Morgan Stanley reported a better-than-expected quarterly profit on Thursday, as its investment banking business benefited from record levels of capital market activity that helped offset a slump in fixed income underwriting.

Trading revenue at Wall Street banks was a sour spot in the second quarter, facing tough comparisons to the year-ago period when the COVID-19 pandemic first hit, causing wild volatility in the markets that provided opportunities for banks.

Equity trading for Morgan Stanley fell slightly from the prior quarter but was up overall from a year ago.

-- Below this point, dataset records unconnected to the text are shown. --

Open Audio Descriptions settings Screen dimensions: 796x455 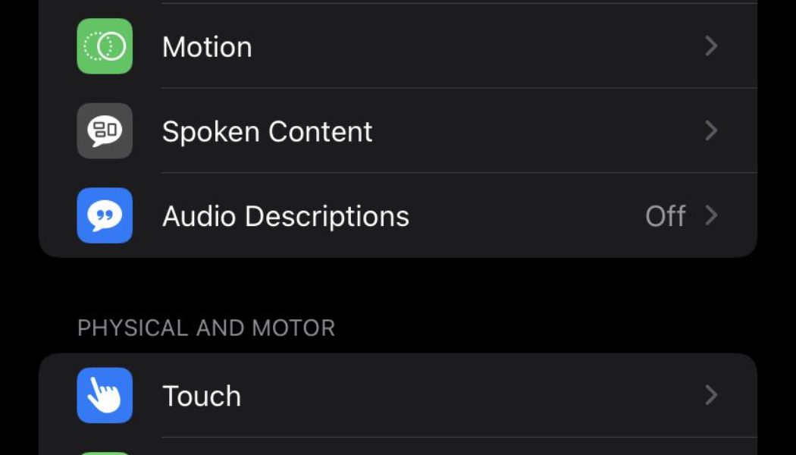379,215
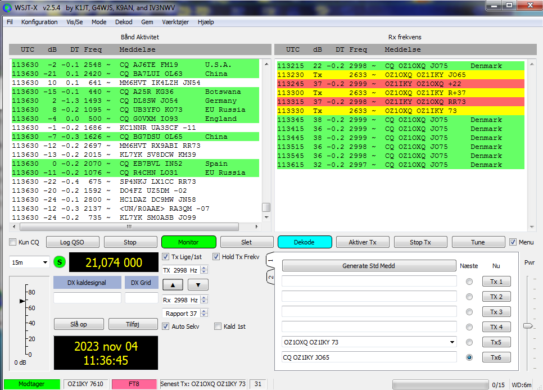
Task: Toggle the Kun CQ checkbox
Action: 13,242
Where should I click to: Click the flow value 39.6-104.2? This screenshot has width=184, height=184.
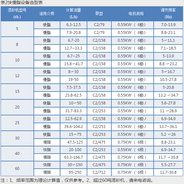tap(74, 127)
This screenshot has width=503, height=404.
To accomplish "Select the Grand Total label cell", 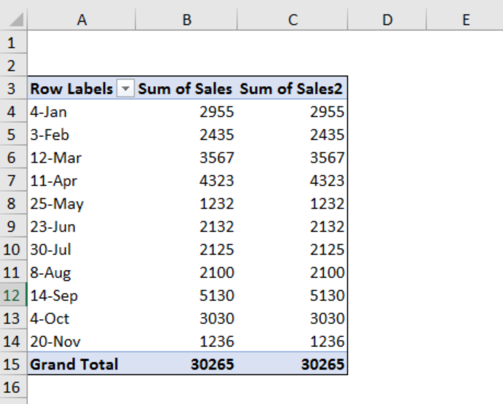I will point(82,364).
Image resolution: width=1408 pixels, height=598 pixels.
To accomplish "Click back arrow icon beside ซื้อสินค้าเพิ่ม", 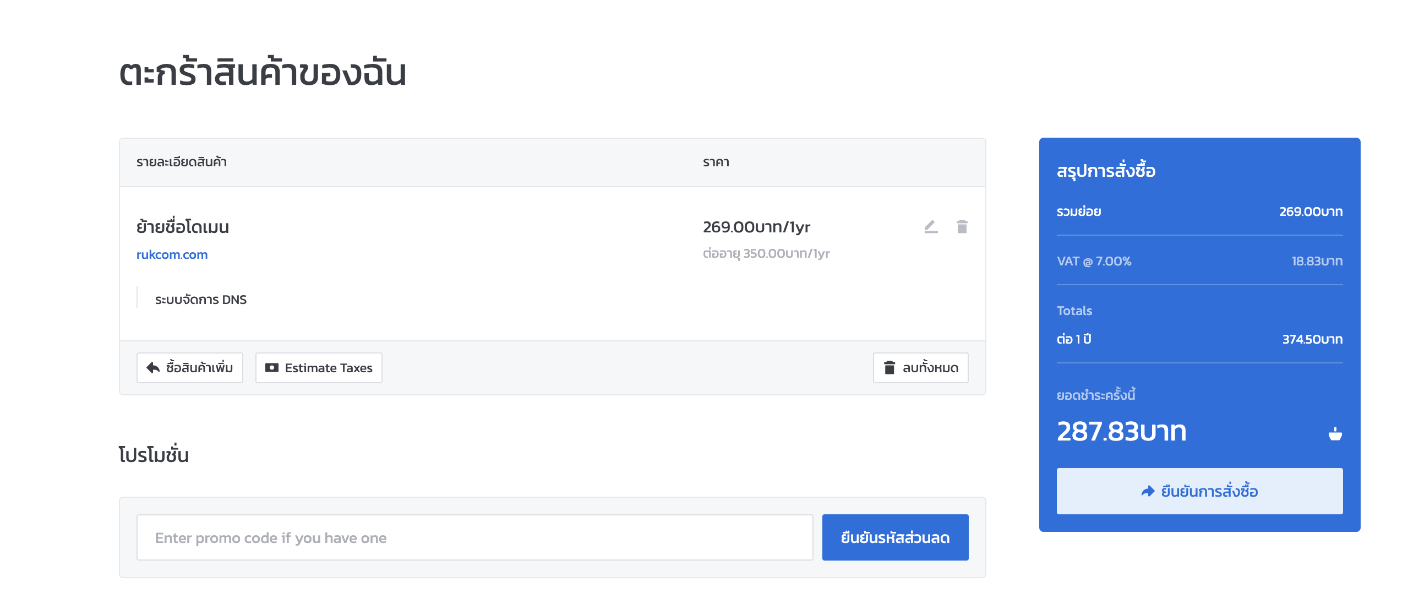I will coord(153,368).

Bond trading revenue fell to almost half of what it was a year earlier.

Net revenue of its institutional securities division, which houses the bank’s largest reporting lines – sales and trading and investment banking – fell nearly 14 per cent to $7.09-billion in the quarter.

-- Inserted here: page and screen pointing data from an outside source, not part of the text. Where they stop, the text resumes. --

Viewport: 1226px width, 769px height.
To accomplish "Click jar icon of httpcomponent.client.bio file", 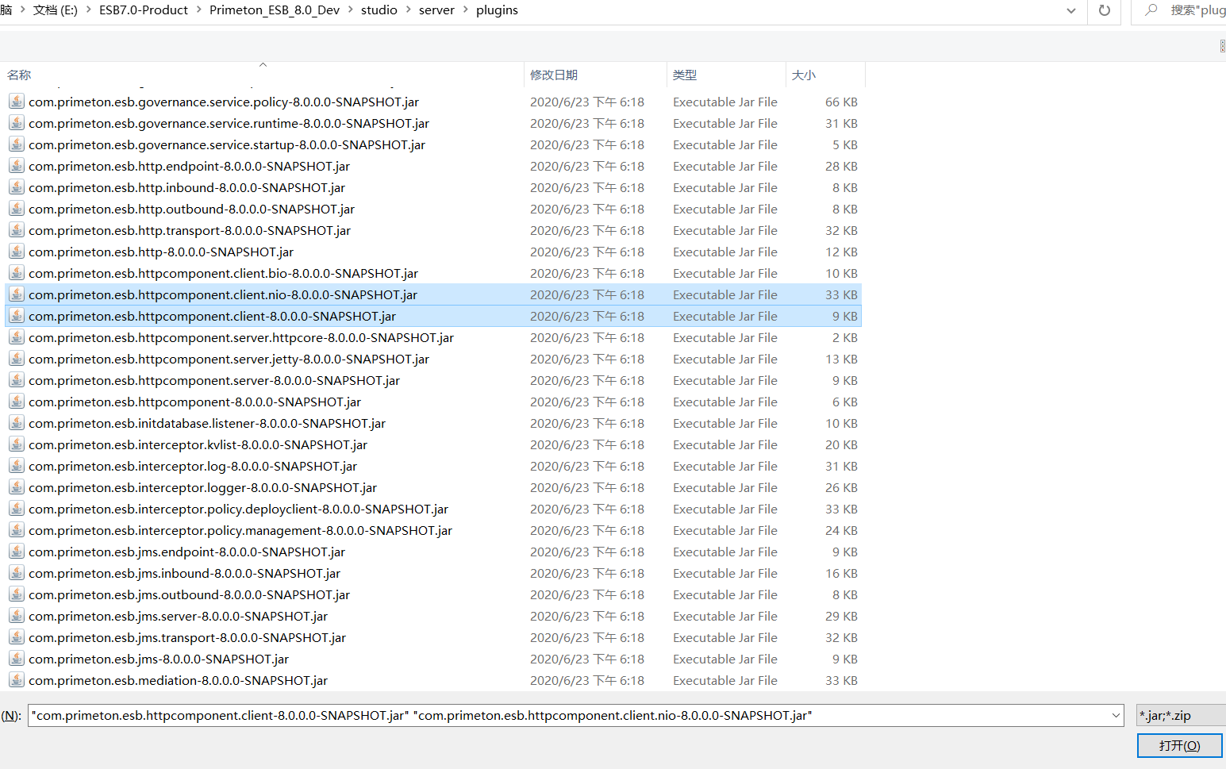I will (17, 273).
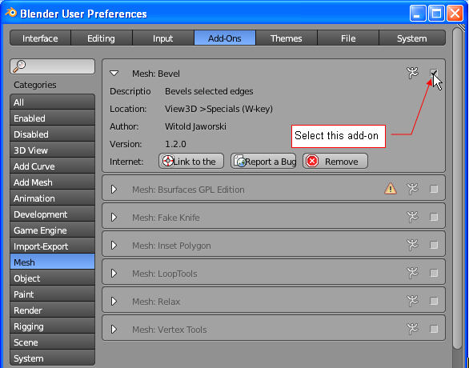This screenshot has width=469, height=368.
Task: Open the Input preferences tab
Action: 163,38
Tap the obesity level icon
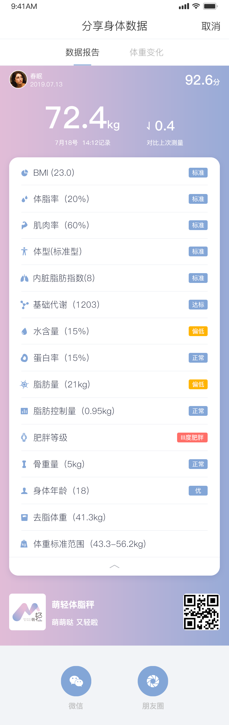Viewport: 229px width, 725px height. click(x=24, y=438)
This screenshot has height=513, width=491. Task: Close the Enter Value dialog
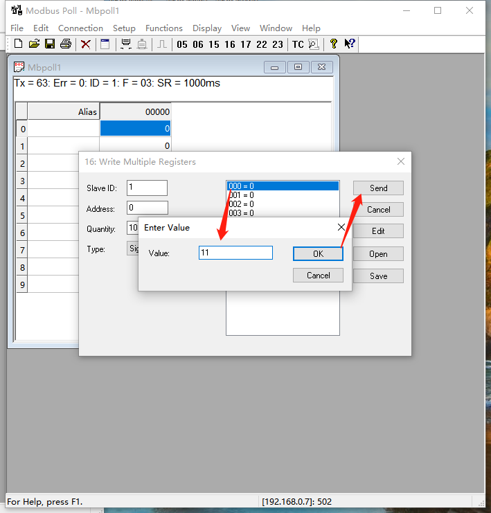click(341, 227)
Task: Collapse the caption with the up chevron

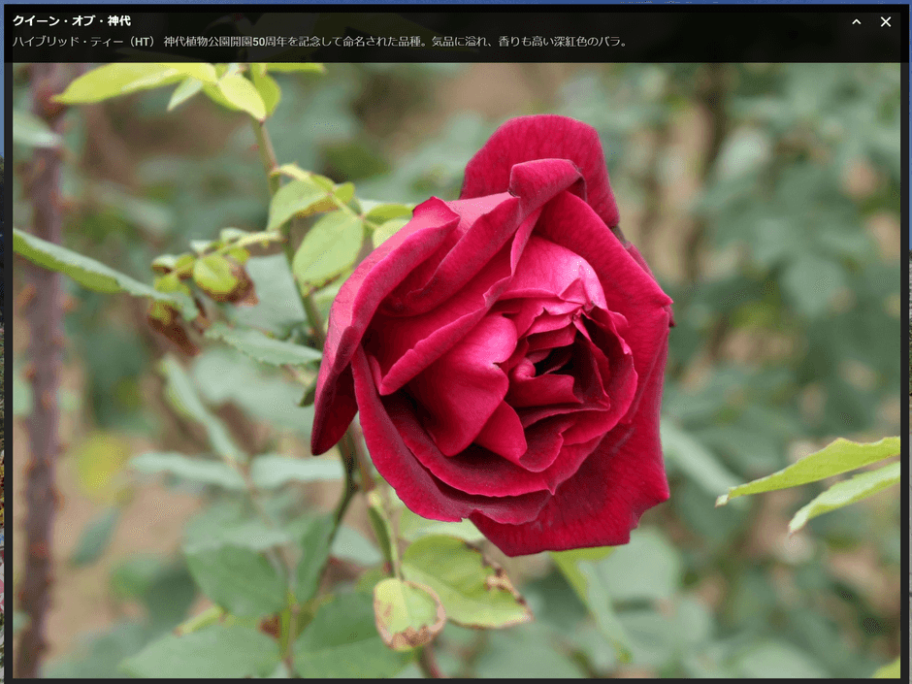Action: pos(856,22)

Morgan Stanley shares were down 1.4 per cent in pre-market trade.

Rival investment bank Goldman Sachs Group Inc reported earlier in the week its global markets business, which houses its trading desks, saw a 32 per cent decline in revenue, while JPMorgan Chase & Co , the largest U.S. bank, also suffered from the well-flagged slowdown from last year’s record-breaking trading results.

Morgan Stanley also joined its rivals in enjoying gains from a surge in deal-making activity in the first half of the year that smashed all-time records, with over 28,000 deals totalling volumes of over $2.82-trillion being announced between January and June, according to data from Refinitiv.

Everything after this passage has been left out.